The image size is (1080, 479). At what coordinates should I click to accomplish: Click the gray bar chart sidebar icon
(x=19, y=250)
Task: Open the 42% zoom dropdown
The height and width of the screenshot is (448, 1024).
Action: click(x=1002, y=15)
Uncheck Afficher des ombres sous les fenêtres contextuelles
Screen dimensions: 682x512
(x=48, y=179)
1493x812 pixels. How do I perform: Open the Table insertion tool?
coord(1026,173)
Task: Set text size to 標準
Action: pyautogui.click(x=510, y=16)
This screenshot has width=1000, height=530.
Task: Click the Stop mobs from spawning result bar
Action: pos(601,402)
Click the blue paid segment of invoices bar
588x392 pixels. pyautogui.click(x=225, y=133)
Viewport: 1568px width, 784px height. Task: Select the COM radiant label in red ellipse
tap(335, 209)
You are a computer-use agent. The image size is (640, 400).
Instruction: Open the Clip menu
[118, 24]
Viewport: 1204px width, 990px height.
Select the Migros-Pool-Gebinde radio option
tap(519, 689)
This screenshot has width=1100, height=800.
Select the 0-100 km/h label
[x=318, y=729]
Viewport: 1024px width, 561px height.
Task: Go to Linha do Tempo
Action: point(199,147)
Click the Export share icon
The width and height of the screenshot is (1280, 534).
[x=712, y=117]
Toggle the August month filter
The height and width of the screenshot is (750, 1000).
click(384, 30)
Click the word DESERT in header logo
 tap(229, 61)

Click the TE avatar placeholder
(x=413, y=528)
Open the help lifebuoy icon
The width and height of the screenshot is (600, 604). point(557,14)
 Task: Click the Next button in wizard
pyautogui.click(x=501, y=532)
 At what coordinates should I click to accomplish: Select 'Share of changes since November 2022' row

***

■ **The problem**:
At the line with "Open the help lifebuoy icon", start returning lines exactly, and stop after the final line of the listing.

■ **Exercise answer**:
Open the help lifebuoy icon
The width and height of the screenshot is (600, 604). point(557,14)
 Task: Click the Next button in wizard
pyautogui.click(x=501, y=532)
 At what coordinates should I click to accomplish: Select 'Share of changes since November 2022' row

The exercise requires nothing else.